**Task details**
Copy out the lines from the line with "Given: Switch to the Banda chat tab" to the line with "Select Maren's health bar panel", including both of those lines, and leave the pictures out of your answer.
═══ Material to process ═══
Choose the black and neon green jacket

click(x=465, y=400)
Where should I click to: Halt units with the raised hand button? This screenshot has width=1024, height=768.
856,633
═══
═══ Material to process ═══
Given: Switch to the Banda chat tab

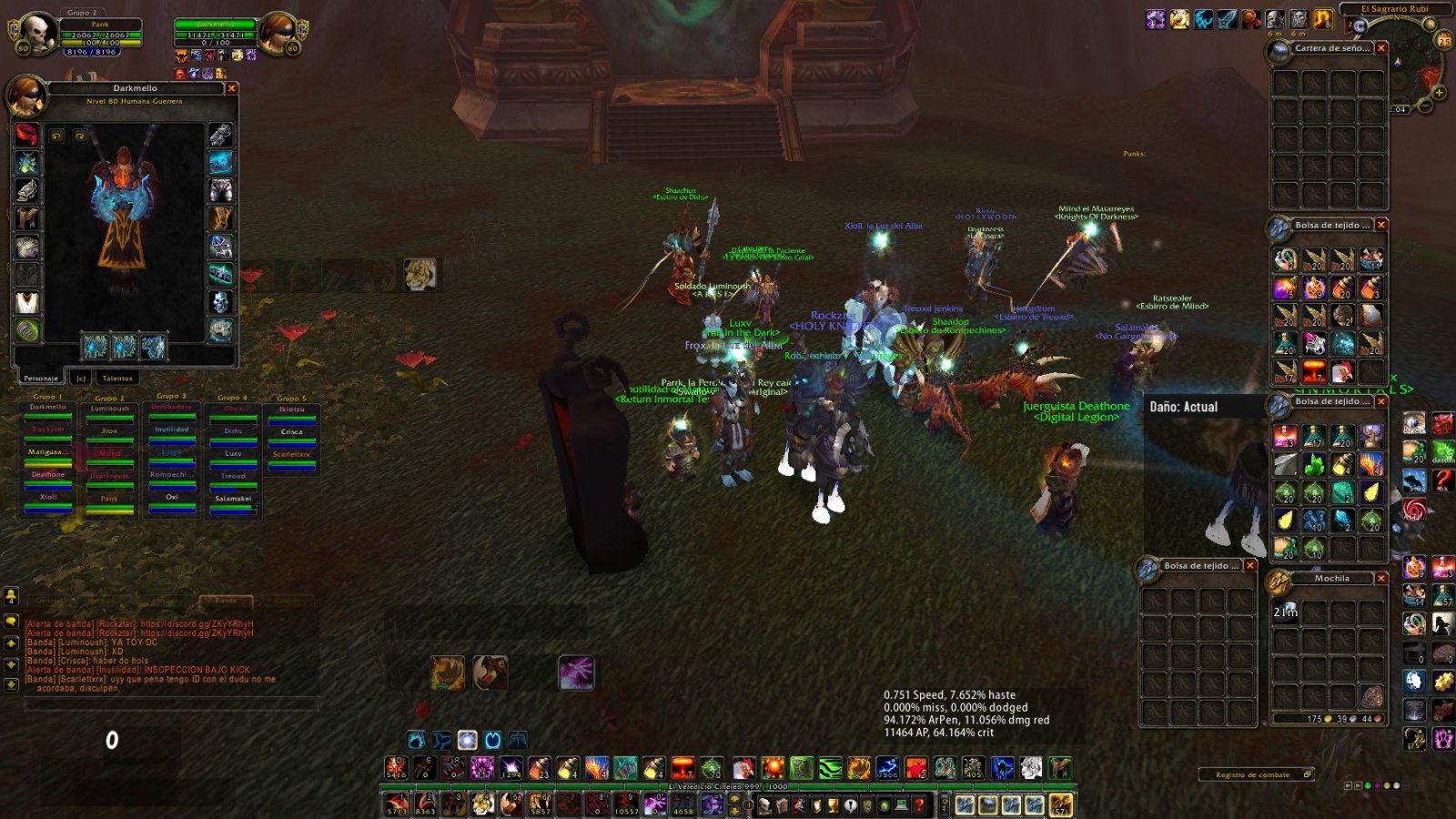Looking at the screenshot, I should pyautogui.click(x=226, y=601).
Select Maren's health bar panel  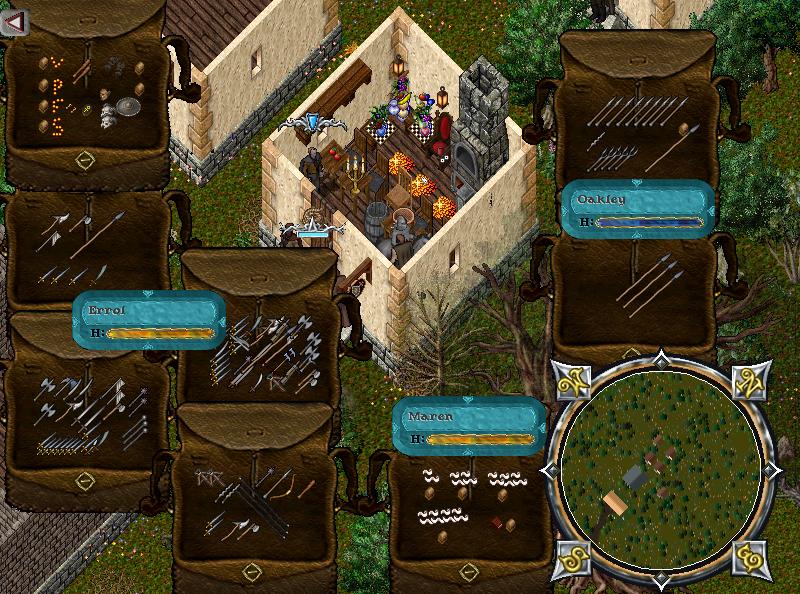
═══
**Full answer**
Given: Switch to the Banda chat tab

Looking at the screenshot, I should pyautogui.click(x=226, y=601).
Select Maren's health bar panel  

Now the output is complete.